[Items from a dataset]
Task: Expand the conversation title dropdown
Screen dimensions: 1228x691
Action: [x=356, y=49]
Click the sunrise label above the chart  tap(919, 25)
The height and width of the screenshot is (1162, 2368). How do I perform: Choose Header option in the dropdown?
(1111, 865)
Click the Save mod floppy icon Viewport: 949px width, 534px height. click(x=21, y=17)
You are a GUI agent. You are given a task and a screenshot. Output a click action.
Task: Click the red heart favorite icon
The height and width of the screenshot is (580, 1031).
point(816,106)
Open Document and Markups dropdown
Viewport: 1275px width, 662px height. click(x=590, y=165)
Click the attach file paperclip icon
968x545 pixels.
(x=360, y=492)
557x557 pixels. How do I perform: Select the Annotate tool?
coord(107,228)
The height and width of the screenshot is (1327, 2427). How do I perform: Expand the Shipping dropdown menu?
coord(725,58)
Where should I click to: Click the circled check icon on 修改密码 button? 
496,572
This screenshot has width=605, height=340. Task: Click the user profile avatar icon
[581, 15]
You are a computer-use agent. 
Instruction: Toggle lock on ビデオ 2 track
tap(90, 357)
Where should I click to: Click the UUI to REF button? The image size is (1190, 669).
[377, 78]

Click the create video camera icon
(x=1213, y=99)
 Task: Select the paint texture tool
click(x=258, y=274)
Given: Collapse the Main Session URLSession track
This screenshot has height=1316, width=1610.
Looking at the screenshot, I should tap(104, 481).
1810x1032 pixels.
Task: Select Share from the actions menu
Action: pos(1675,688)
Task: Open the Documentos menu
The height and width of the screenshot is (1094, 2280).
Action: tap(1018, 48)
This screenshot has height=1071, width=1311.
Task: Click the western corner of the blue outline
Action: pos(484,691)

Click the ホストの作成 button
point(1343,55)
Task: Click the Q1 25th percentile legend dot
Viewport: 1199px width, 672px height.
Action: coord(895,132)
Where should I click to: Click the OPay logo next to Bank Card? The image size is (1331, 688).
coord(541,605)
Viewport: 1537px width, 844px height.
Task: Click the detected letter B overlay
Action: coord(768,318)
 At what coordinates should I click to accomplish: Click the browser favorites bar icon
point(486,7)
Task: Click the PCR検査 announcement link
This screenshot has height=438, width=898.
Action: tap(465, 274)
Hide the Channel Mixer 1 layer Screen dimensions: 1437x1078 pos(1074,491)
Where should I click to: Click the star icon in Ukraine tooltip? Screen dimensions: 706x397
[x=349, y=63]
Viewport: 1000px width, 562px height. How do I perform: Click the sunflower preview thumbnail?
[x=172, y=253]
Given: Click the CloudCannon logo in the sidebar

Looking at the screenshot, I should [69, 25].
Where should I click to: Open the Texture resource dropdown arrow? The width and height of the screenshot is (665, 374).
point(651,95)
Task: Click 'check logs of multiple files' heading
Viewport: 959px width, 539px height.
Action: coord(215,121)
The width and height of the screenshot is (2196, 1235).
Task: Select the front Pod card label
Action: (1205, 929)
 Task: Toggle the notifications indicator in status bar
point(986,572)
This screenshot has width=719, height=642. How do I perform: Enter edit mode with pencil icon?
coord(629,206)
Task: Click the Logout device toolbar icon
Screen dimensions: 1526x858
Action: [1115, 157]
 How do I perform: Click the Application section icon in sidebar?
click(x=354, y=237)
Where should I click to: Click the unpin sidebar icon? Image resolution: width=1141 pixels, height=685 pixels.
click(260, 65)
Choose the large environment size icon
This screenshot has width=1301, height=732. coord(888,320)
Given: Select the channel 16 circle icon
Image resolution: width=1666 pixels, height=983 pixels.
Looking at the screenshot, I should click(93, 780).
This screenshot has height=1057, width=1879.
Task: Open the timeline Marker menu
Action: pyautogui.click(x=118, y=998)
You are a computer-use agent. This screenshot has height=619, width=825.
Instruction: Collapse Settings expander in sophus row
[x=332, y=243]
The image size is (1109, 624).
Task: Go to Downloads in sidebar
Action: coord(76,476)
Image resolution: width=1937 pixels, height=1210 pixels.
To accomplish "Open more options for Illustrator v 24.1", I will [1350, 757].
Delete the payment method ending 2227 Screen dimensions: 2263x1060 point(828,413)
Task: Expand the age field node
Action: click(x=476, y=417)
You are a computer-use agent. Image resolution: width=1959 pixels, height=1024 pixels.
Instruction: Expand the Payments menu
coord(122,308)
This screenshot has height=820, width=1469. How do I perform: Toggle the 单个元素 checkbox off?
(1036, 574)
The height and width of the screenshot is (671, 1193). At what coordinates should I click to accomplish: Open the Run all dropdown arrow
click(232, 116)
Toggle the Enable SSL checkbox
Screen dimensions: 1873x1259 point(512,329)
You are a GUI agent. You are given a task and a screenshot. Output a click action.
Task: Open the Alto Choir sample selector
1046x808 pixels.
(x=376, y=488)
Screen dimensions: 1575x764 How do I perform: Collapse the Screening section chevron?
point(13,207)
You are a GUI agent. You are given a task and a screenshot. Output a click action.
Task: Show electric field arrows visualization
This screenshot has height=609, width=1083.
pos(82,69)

_Task requirements_
Copy every line of the records above exactly.

_Exercise response_
Task: Expand the conversation title dropdown
Screen dimensions: 1228x691
Action: [x=356, y=49]
Click the sunrise label above the chart  tap(919, 25)
The height and width of the screenshot is (1162, 2368). How do I perform: Choose Header option in the dropdown?
(1111, 865)
Click the Save mod floppy icon Viewport: 949px width, 534px height. click(x=21, y=17)
You are a GUI agent. You are given a task and a screenshot. Output a click action.
Task: Click the red heart favorite icon
The height and width of the screenshot is (580, 1031).
point(816,106)
Open Document and Markups dropdown
Viewport: 1275px width, 662px height. click(x=590, y=165)
Click the attach file paperclip icon
968x545 pixels.
(x=360, y=492)
557x557 pixels. How do I perform: Select the Annotate tool?
coord(107,228)
The height and width of the screenshot is (1327, 2427). How do I perform: Expand the Shipping dropdown menu?
coord(725,58)
Where should I click to: Click the circled check icon on 修改密码 button? 
496,572
This screenshot has width=605, height=340. Task: Click the user profile avatar icon
[581, 15]
You are a computer-use agent. 
Instruction: Toggle lock on ビデオ 2 track
tap(90, 357)
Where should I click to: Click the UUI to REF button? The image size is (1190, 669).
[377, 78]

Click the create video camera icon
(x=1213, y=99)
 Task: Select the paint texture tool
click(x=258, y=274)
Given: Collapse the Main Session URLSession track
This screenshot has height=1316, width=1610.
Looking at the screenshot, I should tap(104, 481).
1810x1032 pixels.
Task: Select Share from the actions menu
Action: pos(1675,688)
Task: Open the Documentos menu
The height and width of the screenshot is (1094, 2280).
Action: tap(1018, 48)
This screenshot has height=1071, width=1311.
Task: Click the western corner of the blue outline
Action: pos(484,691)

Click the ホストの作成 button
point(1343,55)
Task: Click the Q1 25th percentile legend dot
Viewport: 1199px width, 672px height.
Action: coord(895,132)
Where should I click to: Click the OPay logo next to Bank Card? The image size is (1331, 688).
coord(541,605)
Viewport: 1537px width, 844px height.
Task: Click the detected letter B overlay
Action: coord(768,318)
 At what coordinates should I click to accomplish: Click the browser favorites bar icon
point(486,7)
Task: Click the PCR検査 announcement link
This screenshot has height=438, width=898.
Action: tap(465, 274)
Hide the Channel Mixer 1 layer Screen dimensions: 1437x1078 pos(1074,491)
Where should I click to: Click the star icon in Ukraine tooltip? Screen dimensions: 706x397
[x=349, y=63]
Viewport: 1000px width, 562px height. How do I perform: Click the sunflower preview thumbnail?
[x=172, y=253]
Given: Click the CloudCannon logo in the sidebar

Looking at the screenshot, I should [69, 25].
Where should I click to: Open the Texture resource dropdown arrow? The width and height of the screenshot is (665, 374).
point(651,95)
Task: Click 'check logs of multiple files' heading
Viewport: 959px width, 539px height.
Action: coord(215,121)
The width and height of the screenshot is (2196, 1235).
Task: Select the front Pod card label
Action: (1205, 929)
 Task: Toggle the notifications indicator in status bar
point(986,572)
This screenshot has width=719, height=642. How do I perform: Enter edit mode with pencil icon?
coord(629,206)
Task: Click the Logout device toolbar icon
Screen dimensions: 1526x858
Action: [1115, 157]
 How do I perform: Click the Application section icon in sidebar?
click(x=354, y=237)
Where should I click to: Click the unpin sidebar icon? Image resolution: width=1141 pixels, height=685 pixels.
click(260, 65)
Choose the large environment size icon
This screenshot has width=1301, height=732. coord(888,320)
Given: Select the channel 16 circle icon
Image resolution: width=1666 pixels, height=983 pixels.
Looking at the screenshot, I should click(93, 780).
This screenshot has height=1057, width=1879.
Task: Open the timeline Marker menu
Action: pyautogui.click(x=118, y=998)
You are a computer-use agent. This screenshot has height=619, width=825.
Instruction: Collapse Settings expander in sophus row
[x=332, y=243]
The image size is (1109, 624).
Task: Go to Downloads in sidebar
Action: coord(76,476)
Image resolution: width=1937 pixels, height=1210 pixels.
To accomplish "Open more options for Illustrator v 24.1", I will [1350, 757].
Delete the payment method ending 2227 Screen dimensions: 2263x1060 point(828,413)
Task: Expand the age field node
Action: click(x=476, y=417)
You are a computer-use agent. Image resolution: width=1959 pixels, height=1024 pixels.
Instruction: Expand the Payments menu
coord(122,308)
This screenshot has height=820, width=1469. How do I perform: Toggle the 单个元素 checkbox off?
(1036, 574)
The height and width of the screenshot is (671, 1193). At what coordinates should I click to accomplish: Open the Run all dropdown arrow
click(232, 116)
Toggle the Enable SSL checkbox
Screen dimensions: 1873x1259 point(512,329)
You are a GUI agent. You are given a task and a screenshot. Output a click action.
Task: Open the Alto Choir sample selector
1046x808 pixels.
(x=376, y=488)
Screen dimensions: 1575x764 How do I perform: Collapse the Screening section chevron?
point(13,207)
You are a GUI agent. You are given a task and a screenshot. Output a click action.
Task: Show electric field arrows visualization
This screenshot has height=609, width=1083.
pos(82,69)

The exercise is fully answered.